El mercado de flores de Hanói se instala desde la mañana del día 23 del duodécimo mes lunar hasta la víspera de Año Nuevo. Flores y plantas ornamentales, cultivadas en pueblos alrededor del Lago del Oeste como Ngoc Ha, Nghi Tam, Nhat Tan, Yen Phu, etc., se congregan en el centro de la ciudad a medida que se acerca el Tet (Año Nuevo Lunar).
Los principales tipos de flores que se utilizan para el Tet (Año Nuevo Lunar) en Hanoi son las flores de durazno, los crisantemos, las rosas, las peonías, las azaleas, las dalias y los kumquats... Sin embargo, las cuatro flores ornamentales más populares en Hanoi para el Tet son las flores de durazno, los crisantemos, los narcisos y los kumquats.

Casi todos los hogares de Hanói "adquieren" una rama de durazno en flor para exhibirla en la sala de estar durante el Tet. Existen diferentes tonalidades de durazno en flor, pero lo importante es saber elegir una rama con una forma hermosa, muchos capullos y saber cómo "controlar" la floración para que las flores florezcan precisamente durante el Año Nuevo Lunar y se mantengan en plena floración durante toda la primavera.

A algunas personas también les gusta exhibir crisantemos. Estas son flores en maceta que se pueden colocar frente a la puerta o en la sala de estar, según la preferencia y el sentido estético del propietario. En la cultura china, los crisantemos simbolizan el otoño, razón por la cual los textos chinos antiguos se refieren a septiembre como el "Mes del Crisantemo". Sin embargo, para los vietnamitas, los crisantemos simbolizan la pureza y la humildad, por lo que los eruditos confucianos del pasado a menudo los elegían para exhibirlos en sus estudios. Para muchos otros, los crisantemos de múltiples capas y pétalos simbolizan la unión, por lo que los eligen para el Tet (Año Nuevo Lunar) con el deseo de una reunión familiar.
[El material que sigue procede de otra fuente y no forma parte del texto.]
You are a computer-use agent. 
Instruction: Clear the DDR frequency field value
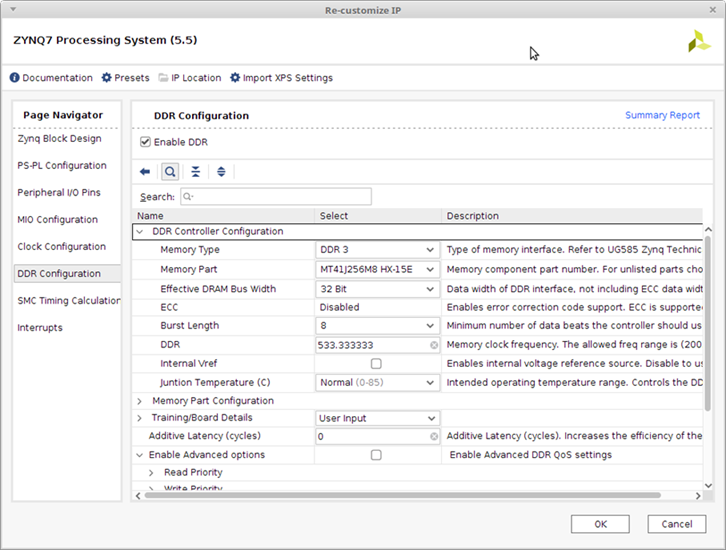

Los chinos tienen la costumbre de regalarse mandarinas grandes durante el Año Nuevo Lunar. En chino, la palabra para mandarina grande es 大橘 (dà guǔ), pronunciada daju, que suena similar a 大吉 (dà gǔ), que significa "gran fortuna" o daji. Quizás esto también haya influido en la tradición vietnamita de exhibir mandarinas durante el Tet. Sin embargo, para los vietnamitas, un mandarino cargado de frutos amarillos maduros en la sala de estar simboliza riqueza y prosperidad. Es lo que anhelan para el nuevo año.

Sin embargo, los narcisos son la flor más lujosa en la tradición floral del Tet de Hanói. Desde el comienzo del duodécimo mes lunar, los conocedores de narcisos acuden en masa a la calle Hang Buom para comprar bulbos, podarlos, sumergirlos en jarrones de cristal transparente y esperar ansiosamente hasta la mañana del primer día del Tet para admirar los racimos de flores blancas puras, cuyo delicado aroma se extiende suavemente en la acogedora atmósfera de las casas antiguas del barrio histórico. Cultivar narcisos es un pasatiempo elegante, un sofisticado arte de apreciar las flores, que requiere que el cultivador conozca los secretos de la inmersión, la poda y la forma para crear el arreglo floral perfecto para dar la bienvenida a la primavera.